The court appointed governor of Chengde, Tian Hongzheng, was killed by the Uyghur Wang Tingcou in 821. Tingcou's family had served as cavalry officers in Chengde since the time of Li Baochen. Tang forces as well as Tian Hongzheng's son Tian Bu attacked Tingcou but failed to make it past the first key outpost, at which point their supplies ran out. Tingcou aided the rebel Li Tongjie against Tang forces. After the defeat of Li Tongjie in 829, Tingcou was pardoned. He died in 834 and was succeeded by his son Wang Yuankui. Although still maintaining independence, Yuankui offered tribute to the Tang court, a change from his father's stance of outright defiance. To reward Yuankui, Emperor Wenzong of Tang sent his cousin, Princess Shouan the daughter of Li Wu (sixth son of Emperor Xianzong), to marry Yuankui in 837. Yuankui participated in the Tang campaign against Zhaoyi (Changzhi). He died in 854 and was succeeded by his son Wang Shaoding. Shaoding exhibited inappropriate behavior such as heavy drinking and had a habit of slinging pellets at people from atop towers for fun.

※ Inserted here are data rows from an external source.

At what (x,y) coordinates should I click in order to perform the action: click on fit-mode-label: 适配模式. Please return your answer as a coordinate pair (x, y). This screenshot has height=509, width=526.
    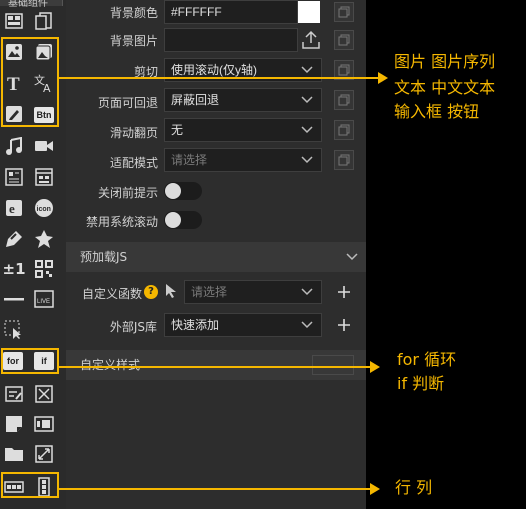
    Looking at the image, I should click on (134, 163). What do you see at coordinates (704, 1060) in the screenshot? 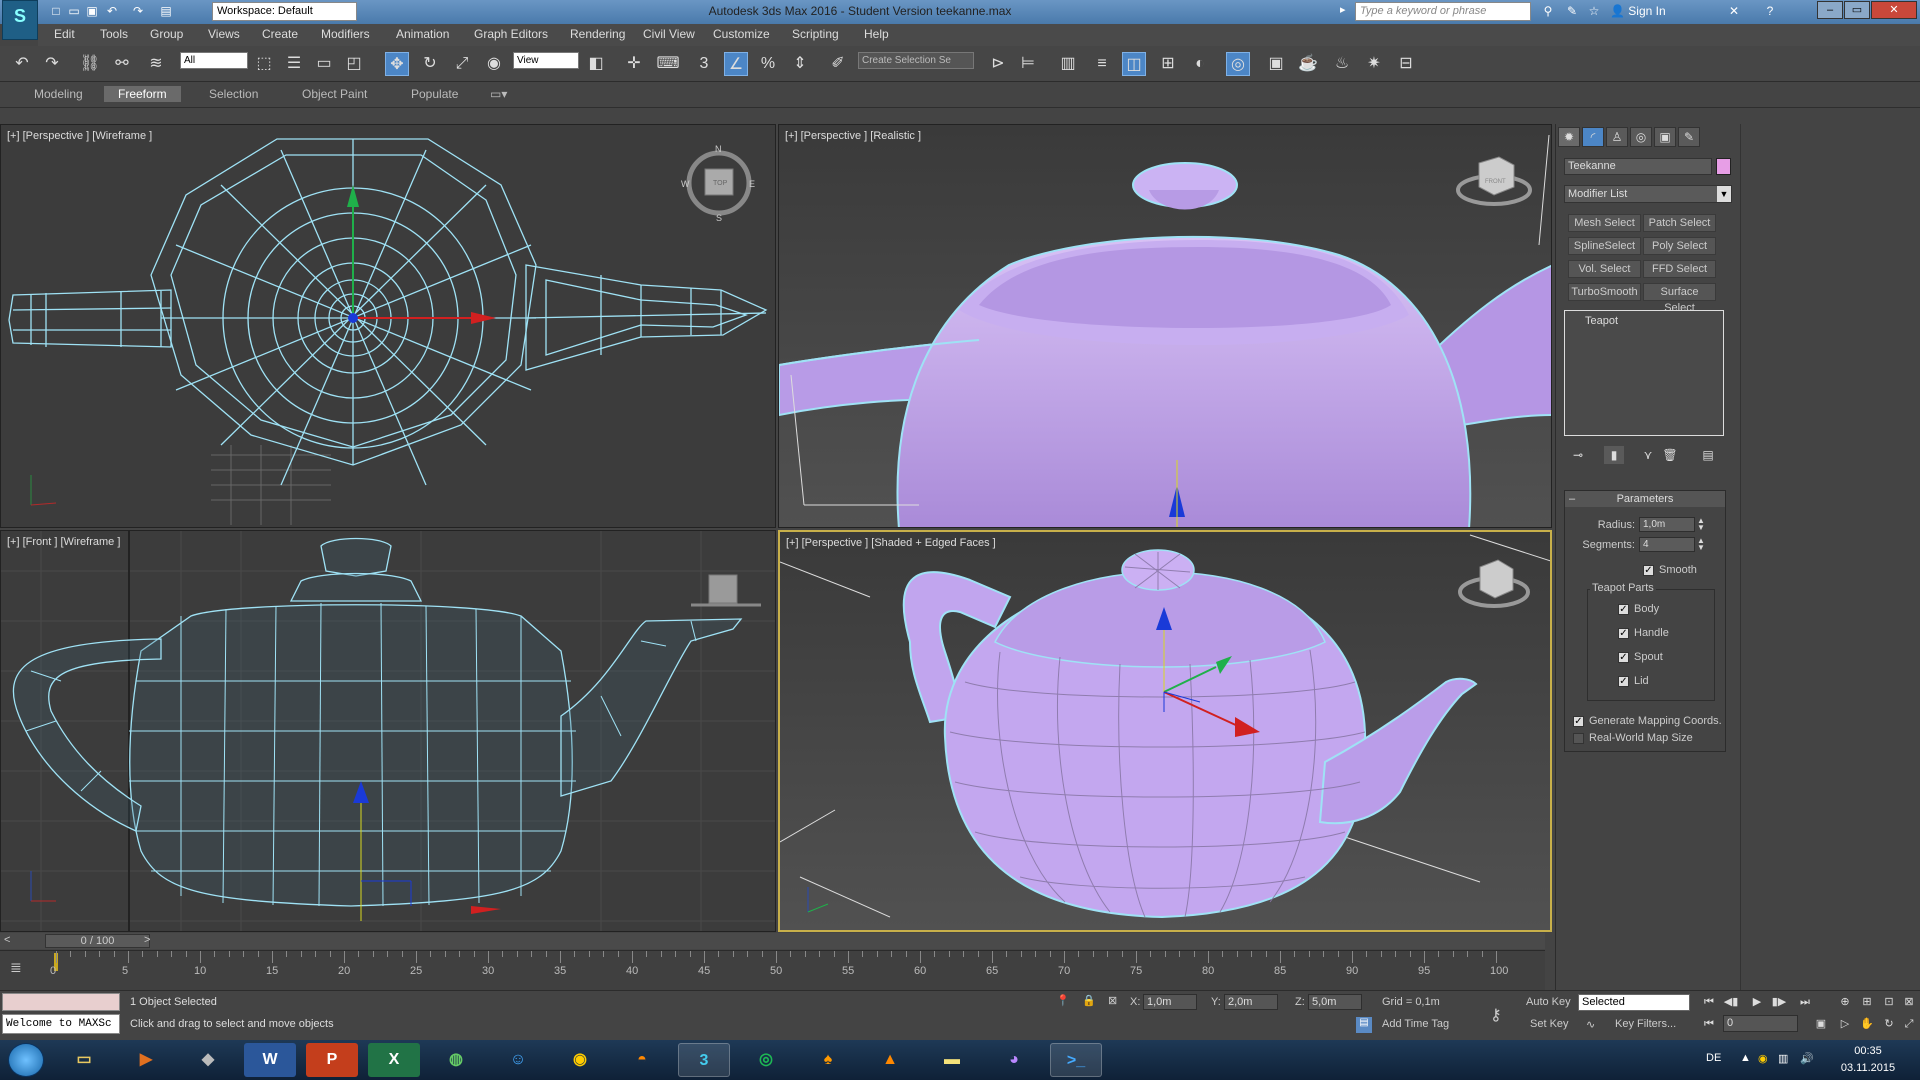
I see `3ds-max-taskbar-icon: 3` at bounding box center [704, 1060].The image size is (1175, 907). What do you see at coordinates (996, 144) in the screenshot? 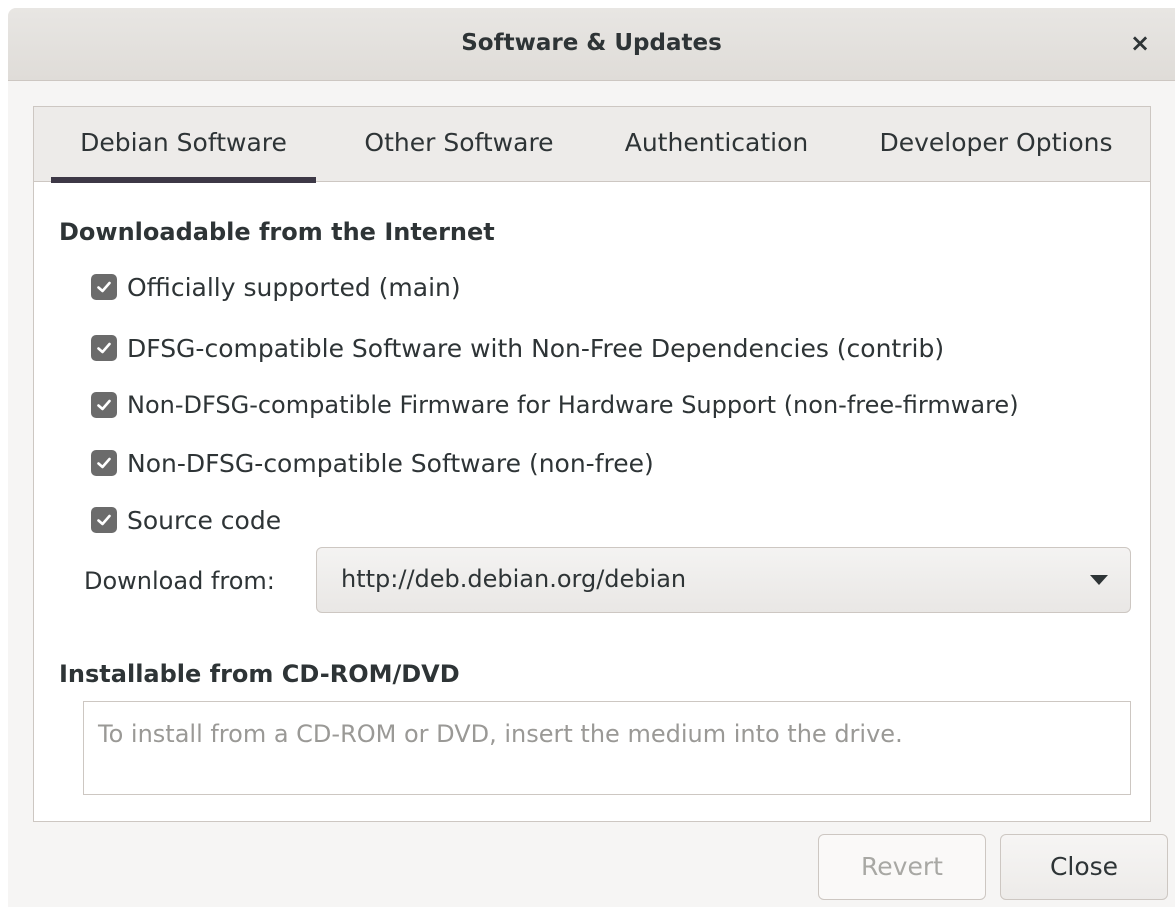
I see `tab-developer-options: Developer Options` at bounding box center [996, 144].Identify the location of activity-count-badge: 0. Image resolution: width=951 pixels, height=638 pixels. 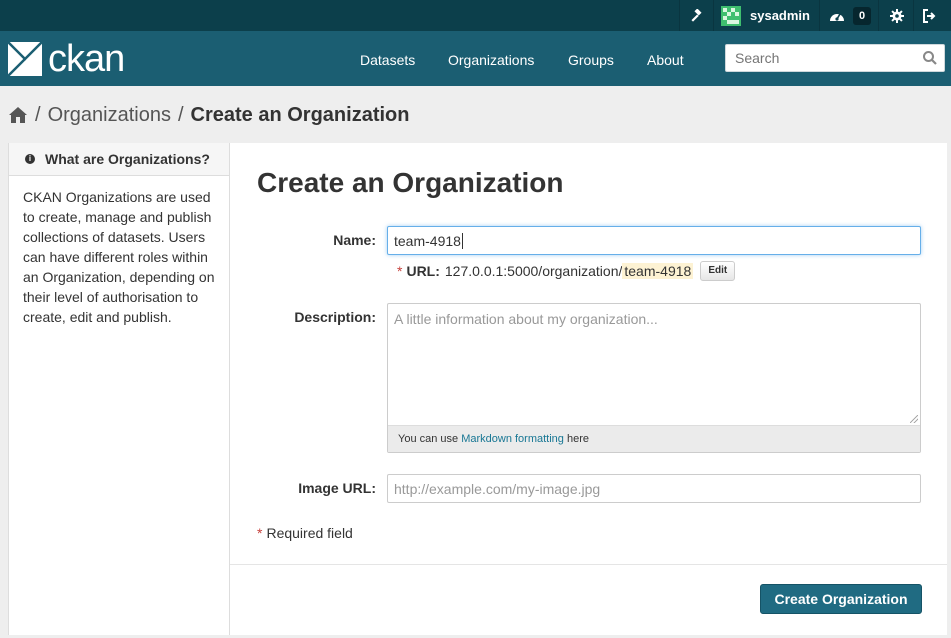
(862, 16).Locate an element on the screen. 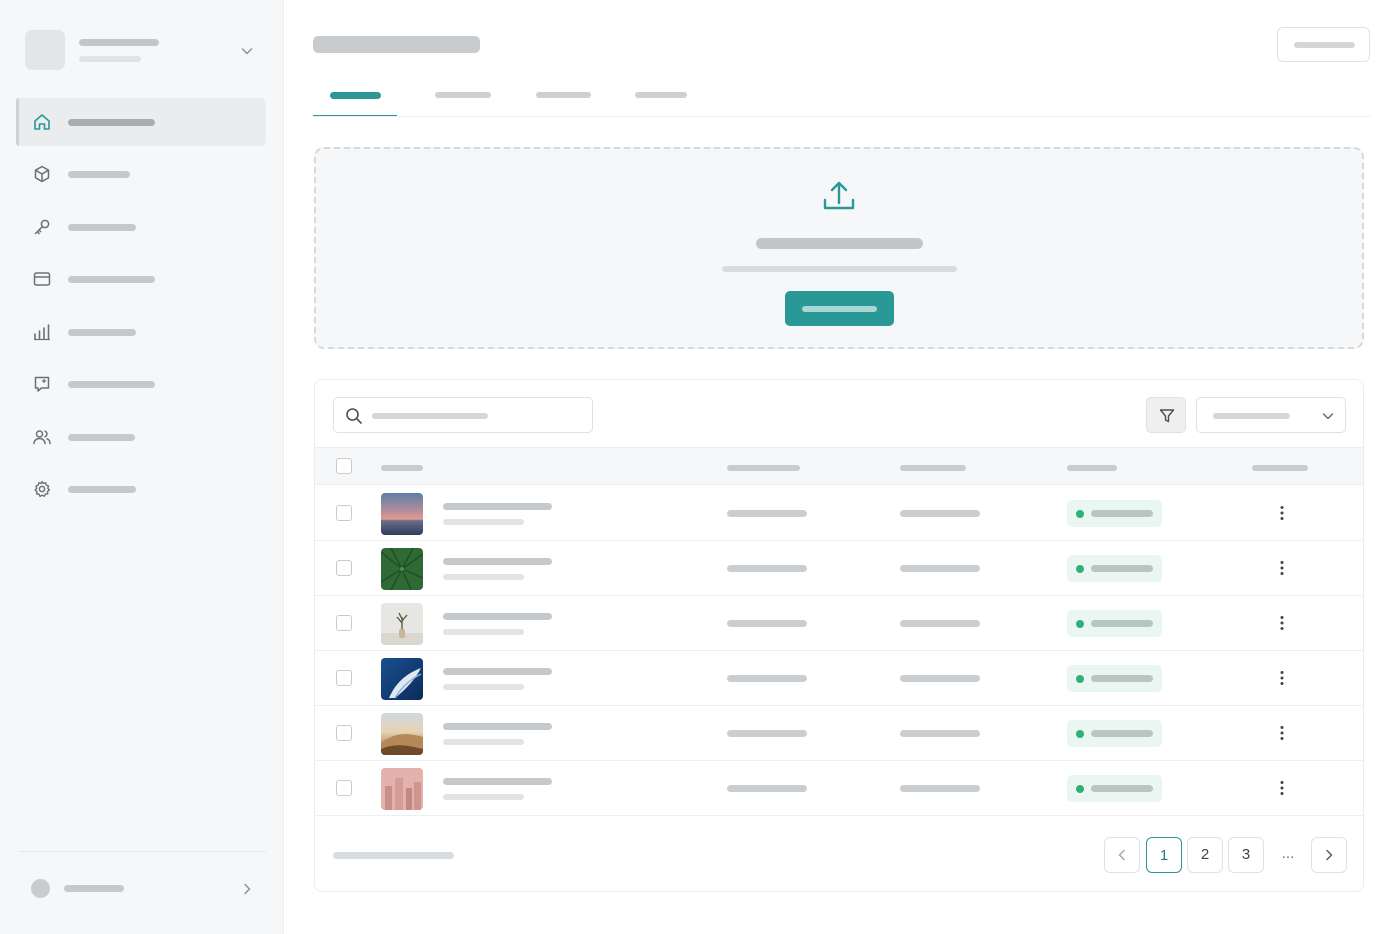  sidebar-item-analytics is located at coordinates (141, 332).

Before the soldiers could remove him, he died in 857, and his younger brother Wang Shaoyi became governor. It was said that Shaoyi was simple and lenient. Both soldiers and the common people were happy under his rule. He died in 866 and was succeeded by Shaoding's son, Wang Jingchong. Jingchong had a good relationship with the imperial court due to his lineage, being descended from Princess Shouan. He contributed troops to the suppression of both Pang Xun and Huang Chao's rebellions. Jingchong died in 883 and was succeeded by his nine-year-old son, Wang Rong.

==Aftermath==
Wang Rong went on to found the state of Zhao, which was destroyed in 921 when he was killed in a coup by his adopted son Zhang Wenli, who in turn died soon after. Wenli's son Zhang Chujin was captured by Li Cunxu the next year. The people of Zhao hated the Zhang family and requested that his family be turned into minced meat. Chujin was dismembered at the marketplace.